Myles Turner, l’oro dei Pacers

di Marco Tarantino
2015 NBA Rookie Photo Shoot

“He’s certainly a threat, we know that, offensively with the pick-and-pop game shooting the ball from the perimeter, where we need him to improve is defensively, guarding the basket and defending the center”
McMillan su Myles Turner

30 punti, 16 rimbalzi, di cui 6 offensivi contro la premiata ditta Bogut&Dirk, 13 canestri realizzati dei 19 tentati, 50% da tre punti. Range di tiro davvero interessantissimo per il centro degli Indiana Pacers. Non parliamo di Roy Hibbert, ormai è il passato, né del nuovo arrivato Al Jefferson, ma di Myles Turner. 

L’oro dei Pacers: Myles Turner

Myles Turne

PHOENIX, AZ – JANUARY 19: Myles Turner #33 of the Indiana Pacers high fives Paul George #13 after scoring against the Phoenix Suns during the second half of the NBA game at Talking Stick Resort Arena on January 19, 2016 in Phoenix, Arizona.
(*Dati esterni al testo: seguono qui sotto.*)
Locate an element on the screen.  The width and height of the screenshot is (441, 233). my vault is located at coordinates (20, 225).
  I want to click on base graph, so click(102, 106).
The Packers defeated the Suns 97-94.

Myles Turner+Paul George, ad Indinapolis c’è qualcosa di speciale. E’ presto per dire che Paul George gioca con un’altra superstar ovviamente, ma i Pacers lavorano per far crescere Myles come secondo violino al fianco di un PG davvero irresistibile. Il cambio di tendenza è in atto, Indiana cerca di giocare molti possessi, rinunciando a qualcosa in difesa: nelle ultime 22 stagioni in NBA, soltanto 4 volte hanno avuto una media punti superiore ai 100 punti, e quest’anno sembrano intenzionati a percorrere questa strada…

Myles Turner in questo marasma generale, tra le difese davvero ballerine messe in campo, si è rubato la scena: pick and pop con Jeff Teague, tiri da tre punti (2 tentati, 1 realizzato), sfrutta i miss match che si vengono a creare, lavora d’intelligenza sotto canestro, supera spesso e volentieri anche Bogut, un rim protector con i fiocchi, tira dalla media distanza senza esitazione e con la giusta freddezza per diventare uno scorer implacabile, recupera rimbalzi offensivi. Insomma il ragazzo sa fare veramente TUTTO, anche assist (ieri sera 4, non pochi per un centro). Ah. Particolare non da poco. Il ragazzo ha 20 anni.

Paul George crede in me, mi ha detto, come faceva lo scorso anno, che so quello di cui sono capace, e di andare in campo volendo dimostrare a tutti le mie qualità, perché lui ed i compagni sono al mio fianco per farmi rendere al meglio e per far rendere al meglio la squadra

L’head coach McMillan ha parlato di Myles Turner in ottica positiva, sottolineando la sfortuna di non averlo avuto a disposizione durante il training camp:

Siamo stati sfortunati a non averlo con noi durante il training camp. Ora sta facendo di tutto per tornare in forma e mettersi nel giusto ritmo ed imparare il tipo di gioco che cerchiamo di praticare.

Nella vittoria all’overtime contro i Dallas Mavericks con 2/5 del quintetto proveniente dalla Baia di San Francisco, ha raggiunto in una speciale statistica Kevin Love, come unico giocatore attivo a piazzare un 30-15 almeno nella apertura stagionale della propria squadra (Kevin esplose con 31-17 con i Wolves).